> **Your task**: Copy every one of the records below line for line, without changing a single character, and leave the pictures out of your copy.
/---
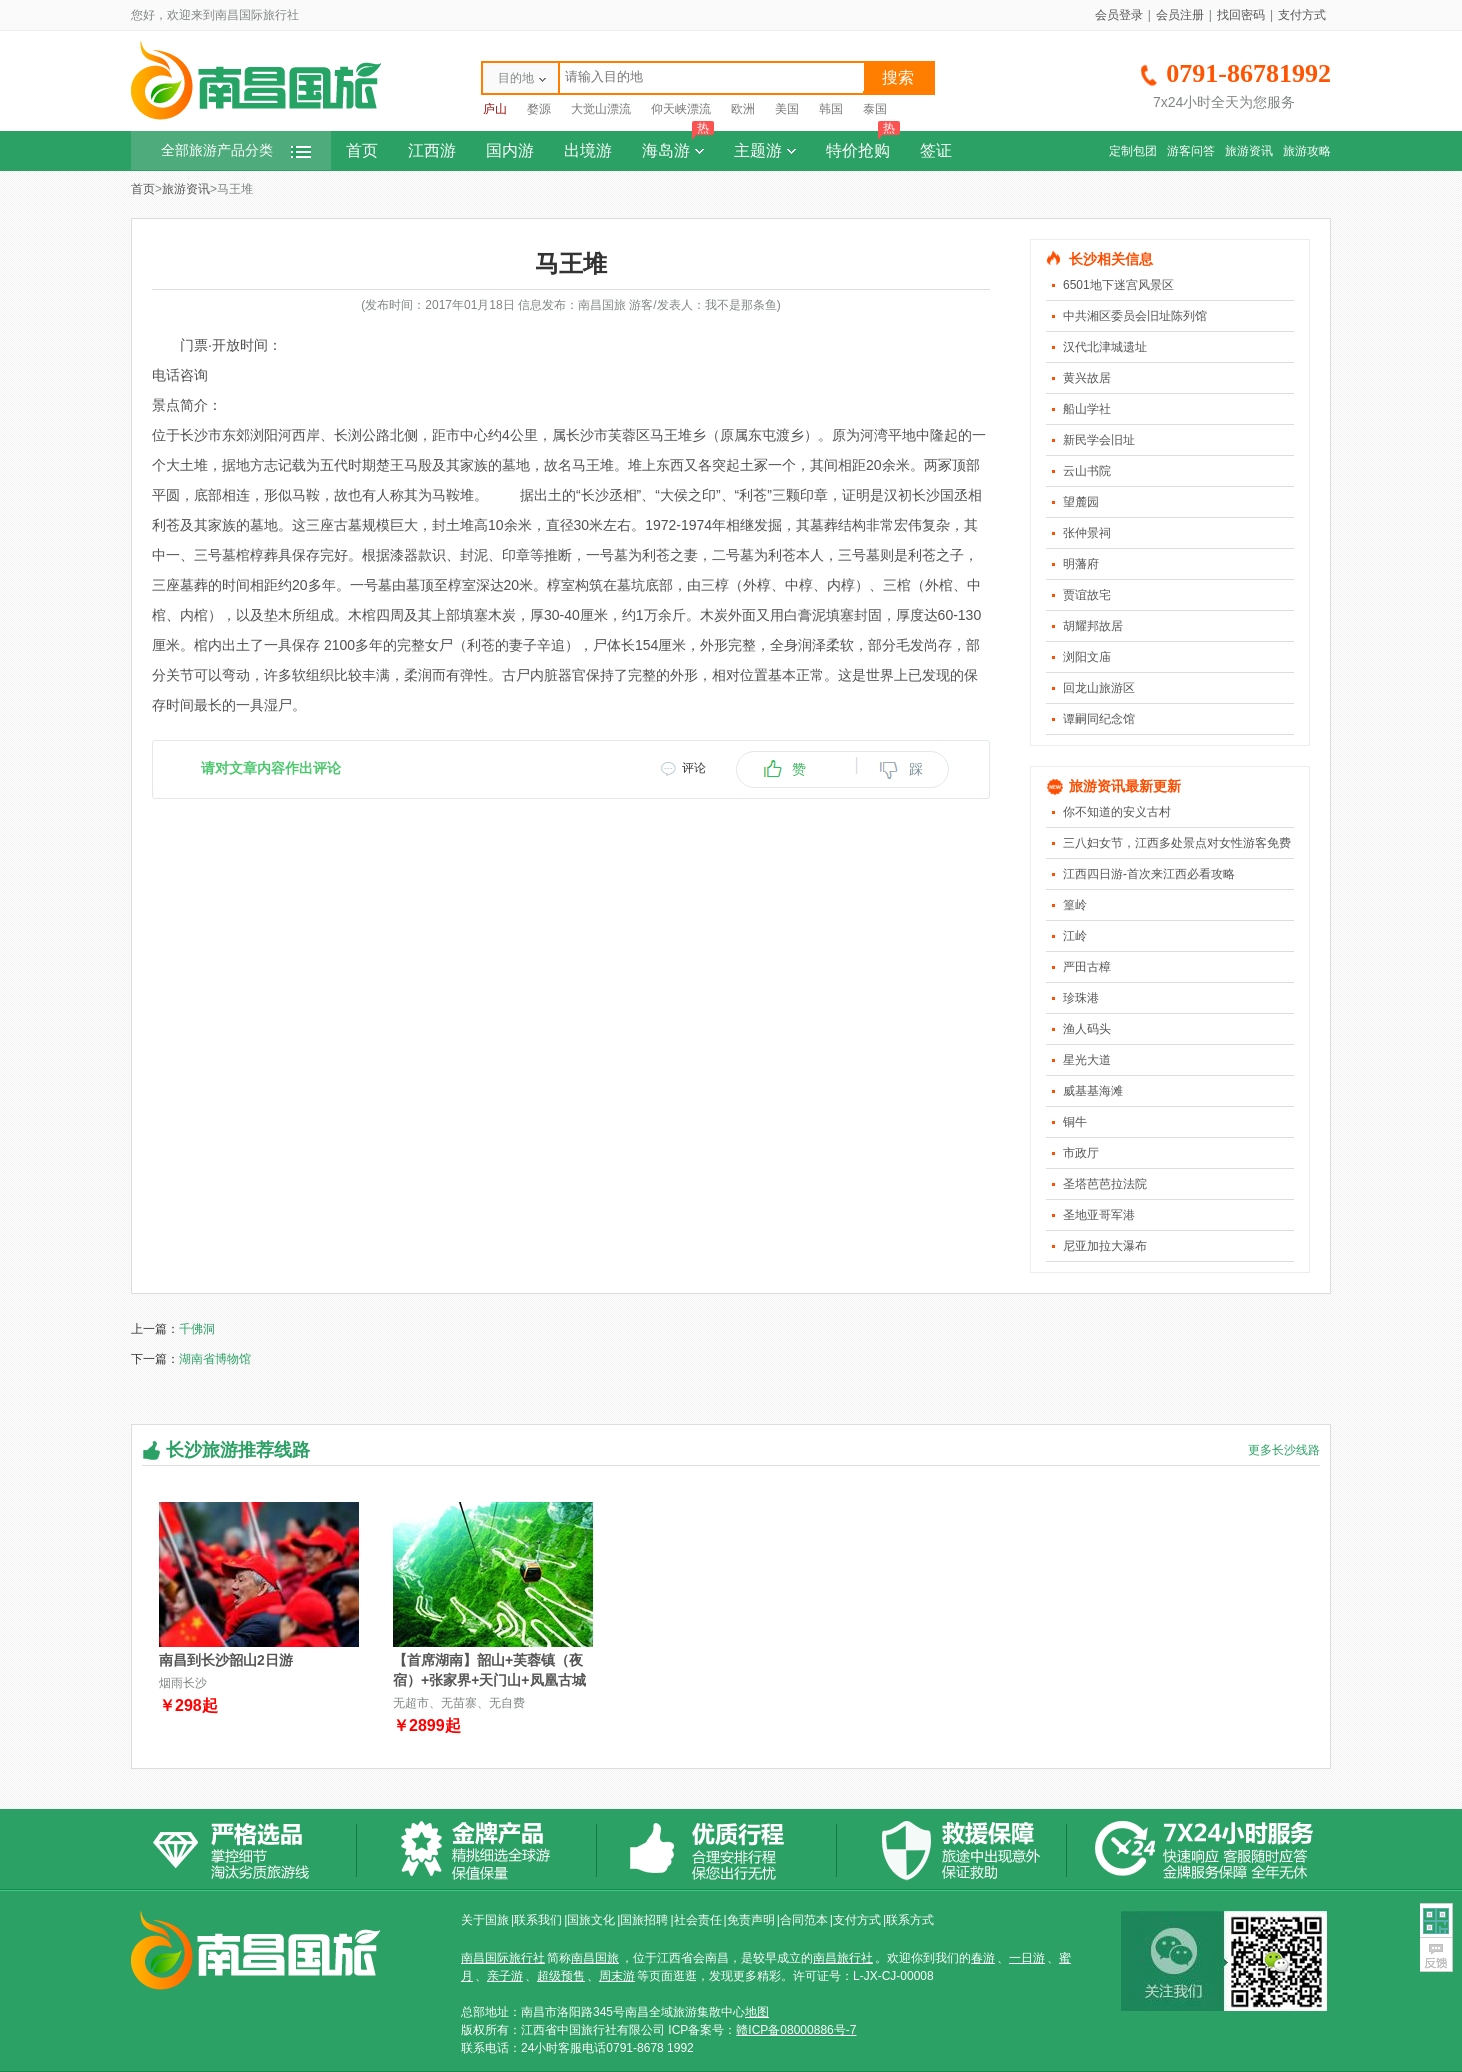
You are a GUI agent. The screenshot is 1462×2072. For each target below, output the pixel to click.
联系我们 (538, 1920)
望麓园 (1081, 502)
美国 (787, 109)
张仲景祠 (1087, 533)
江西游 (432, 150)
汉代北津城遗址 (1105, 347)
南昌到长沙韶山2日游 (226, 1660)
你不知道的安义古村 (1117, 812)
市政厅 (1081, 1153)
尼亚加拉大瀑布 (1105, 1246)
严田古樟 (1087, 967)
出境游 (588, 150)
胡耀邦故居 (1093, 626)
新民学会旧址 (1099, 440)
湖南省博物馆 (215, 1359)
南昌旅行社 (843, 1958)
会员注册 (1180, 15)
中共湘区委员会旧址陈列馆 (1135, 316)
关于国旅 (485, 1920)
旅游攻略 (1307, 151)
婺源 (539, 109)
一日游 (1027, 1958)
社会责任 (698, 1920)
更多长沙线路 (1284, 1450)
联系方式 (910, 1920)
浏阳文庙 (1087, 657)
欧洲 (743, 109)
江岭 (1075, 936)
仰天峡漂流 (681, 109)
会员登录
\---
> **Reply**:
You are a GUI agent. The screenshot is 1462×2072. For each target below, output the pixel to click.
联系我们 (538, 1920)
望麓园 (1081, 502)
美国 (787, 109)
张仲景祠 (1087, 533)
江西游 (432, 150)
汉代北津城遗址 (1105, 347)
南昌到长沙韶山2日游 (226, 1660)
你不知道的安义古村 (1117, 812)
市政厅 (1081, 1153)
尼亚加拉大瀑布 (1105, 1246)
严田古樟 (1087, 967)
出境游 (588, 150)
胡耀邦故居 (1093, 626)
新民学会旧址 (1099, 440)
湖南省博物馆 (215, 1359)
南昌旅行社 (843, 1958)
会员注册 (1180, 15)
中共湘区委员会旧址陈列馆 (1135, 316)
关于国旅 (485, 1920)
旅游攻略 (1307, 151)
婺源 (539, 109)
一日游 (1027, 1958)
社会责任 (698, 1920)
更多长沙线路 (1284, 1450)
联系方式 (910, 1920)
浏阳文庙 (1087, 657)
欧洲 (743, 109)
江岭 (1075, 936)
仰天峡漂流 (681, 109)
会员登录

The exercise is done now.